* Reading passage

[Start of Attachment]

PS, To view a few videos that Chris Beytes at GrowerTalks published, visit http://www.youtube.com/growertalks

Biological control of insect pests

One of the components of "sustainable" greenhouse crop production can be to minimize the use of pesticides.  It is especially important in the production of edible crops, such as tomato and pepper.  Yesterday we visited a very impressive, ultra-modern vine tomato producer, van der Lans in Maasdijk. A representative from one of (if not the) leading biological control companies, Koppert Biological Control, was on hand to discuss the different ways that predatory mites and insects are used to control pests of tomato.  In addition, boxes containing bee hives are placed throughout the greenhouse range, where the bees function to pollinate the tomato flowers.

[End of Attachment]

* Task set
(a) Write out the text of the biological control passage between "PS, To view" and "the tomato flowers.", inclusive.
(b) Answer these questions from the biological control passage:
(i) In what town is van der Lans?
(ii) What kind of producer is van der Lans?
(iii) What job do the bees do in the greenhouse?
(c) List every organization or business named in the biological control passage.
The entries play no part in this exercise.

* Record extracts
[Start of Attachment]

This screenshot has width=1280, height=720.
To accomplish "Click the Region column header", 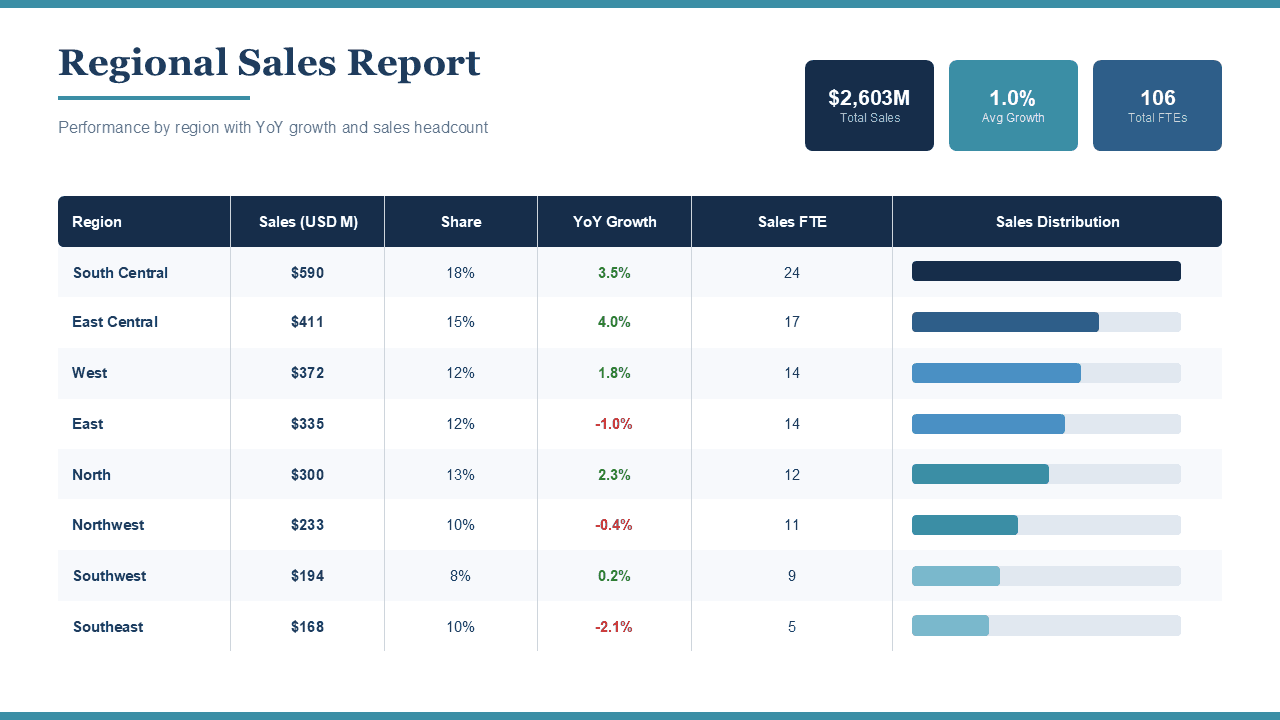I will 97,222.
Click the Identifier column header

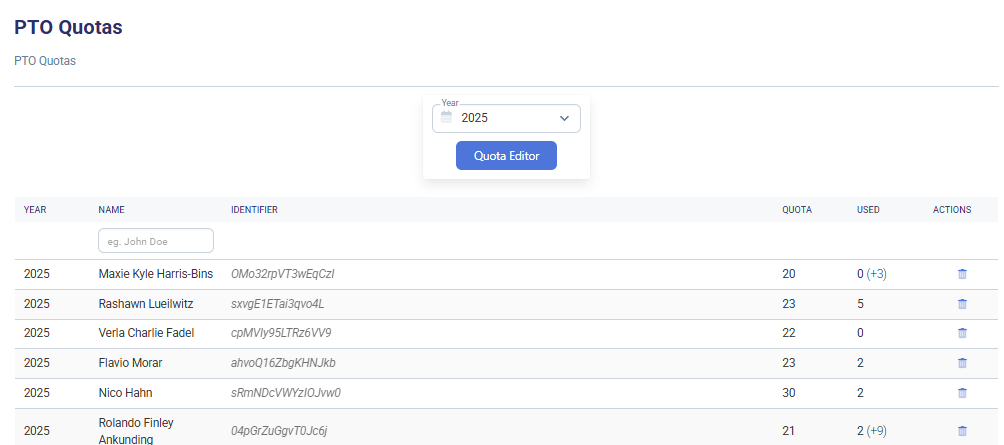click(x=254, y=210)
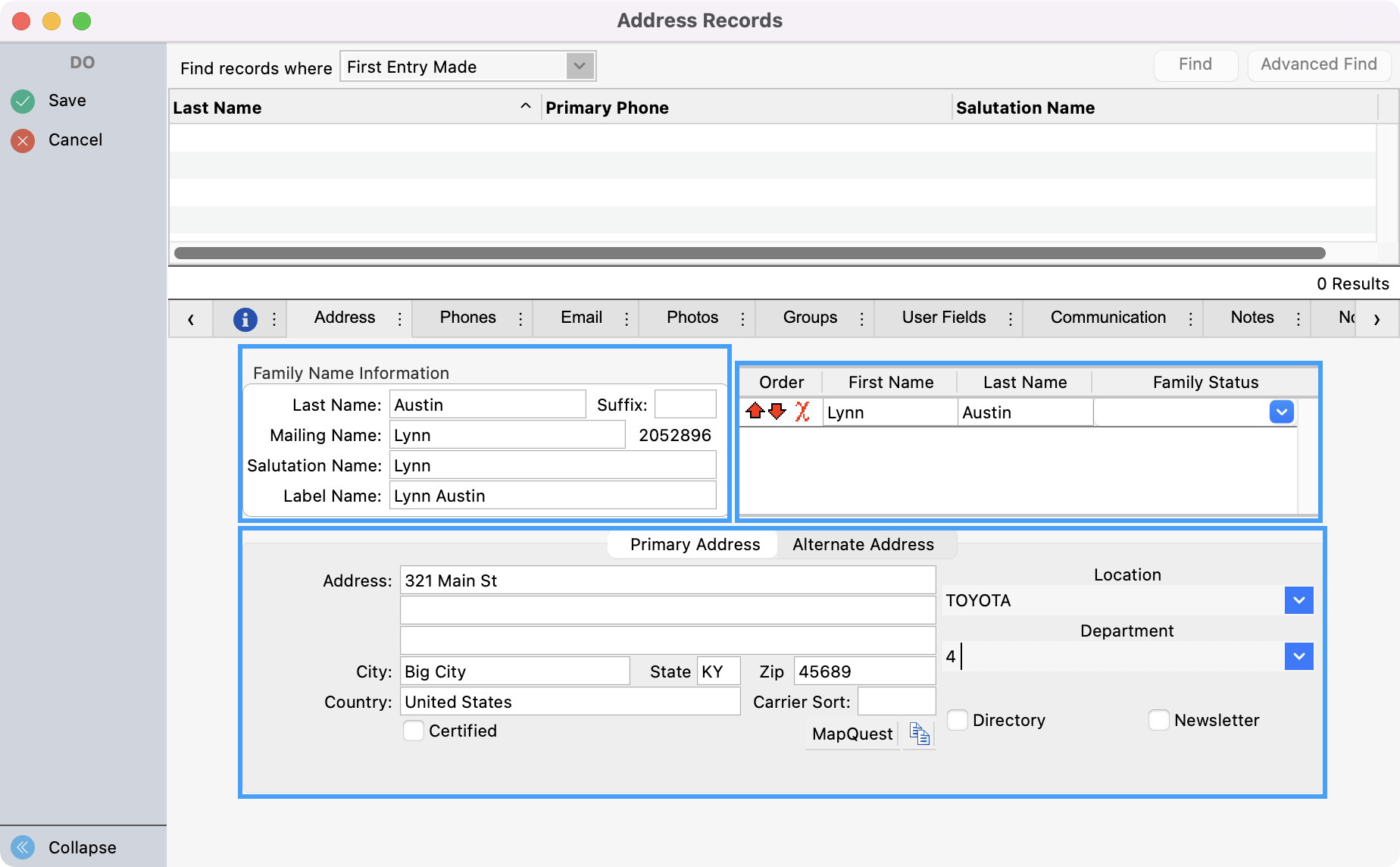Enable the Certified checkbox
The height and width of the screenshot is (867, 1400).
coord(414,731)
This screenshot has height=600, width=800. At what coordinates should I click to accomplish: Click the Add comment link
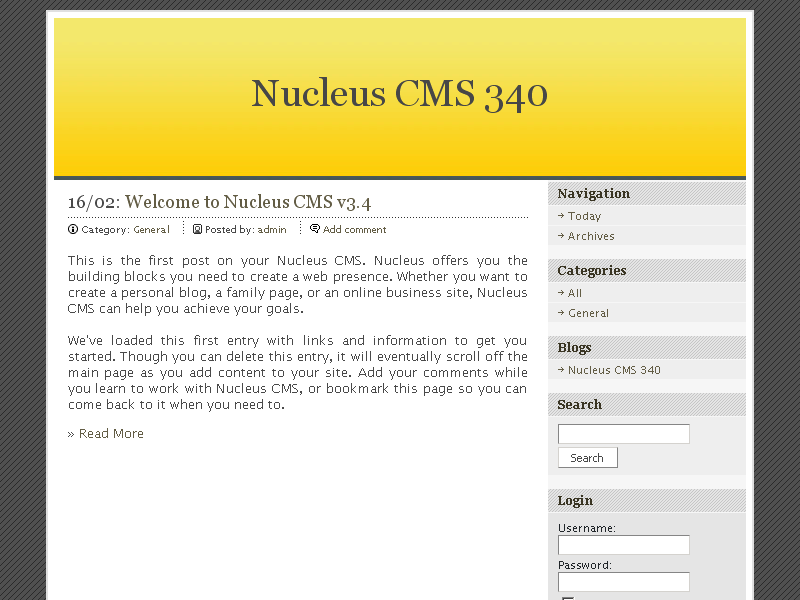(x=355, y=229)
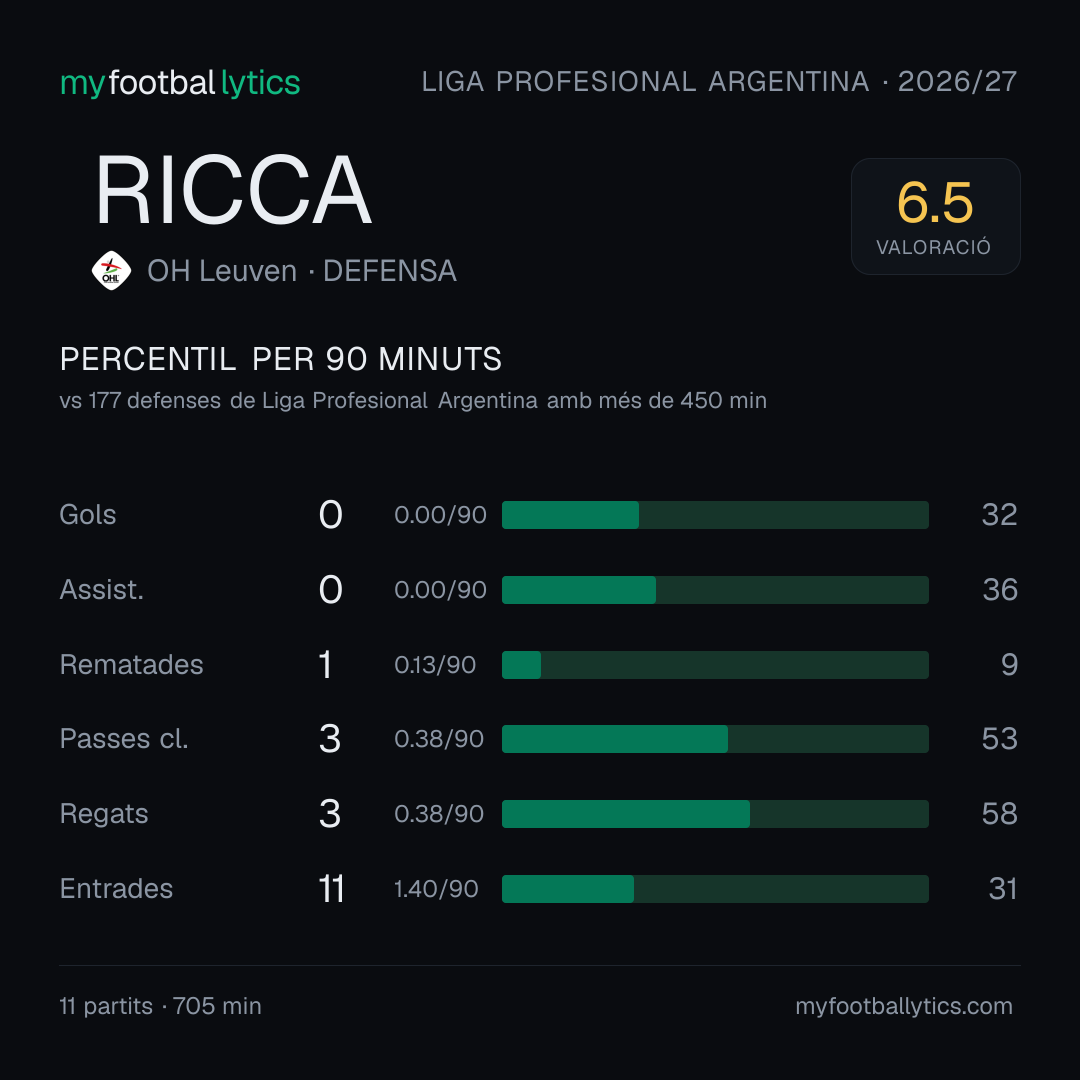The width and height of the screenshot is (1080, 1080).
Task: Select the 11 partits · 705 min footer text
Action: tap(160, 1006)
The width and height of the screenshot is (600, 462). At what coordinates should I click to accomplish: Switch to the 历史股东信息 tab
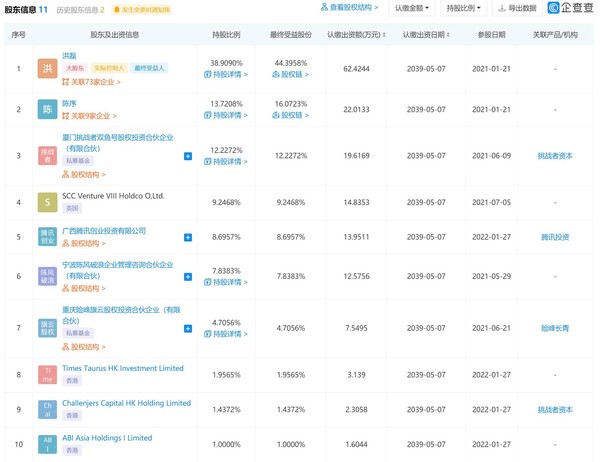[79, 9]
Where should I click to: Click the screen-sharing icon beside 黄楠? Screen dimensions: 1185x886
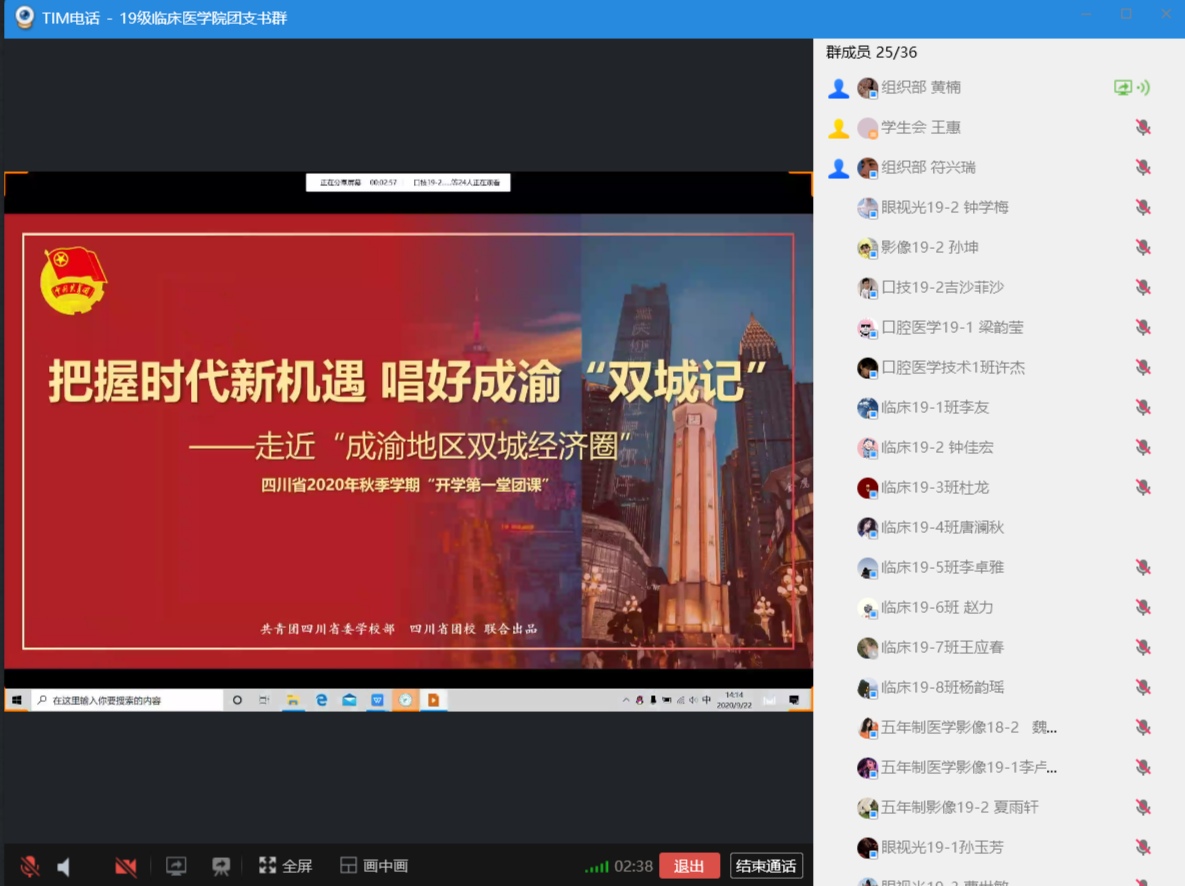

[End of Attachment]

* Answers to the tasks
(a)
PS, To view a few videos that Chris Beytes at GrowerTalks published, visit http://www.youtube.com/growertalks

Biological control of insect pests

One of the components of "sustainable" greenhouse crop production can be to minimize the use of pesticides.  It is especially important in the production of edible crops, such as tomato and pepper.  Yesterday we visited a very impressive, ultra-modern vine tomato producer, van der Lans in Maasdijk. A representative from one of (if not the) leading biological control companies, Koppert Biological Control, was on hand to discuss the different ways that predatory mites and insects are used to control pests of tomato.  In addition, boxes containing bee hives are placed throughout the greenhouse range, where the bees function to pollinate the tomato flowers.

(b)
(i) Maasdijk
(ii) An ultra-modern vine tomato producer
(iii) They pollinate the tomato flowers.

(c) GrowerTalks, van der Lans, Koppert Biological Control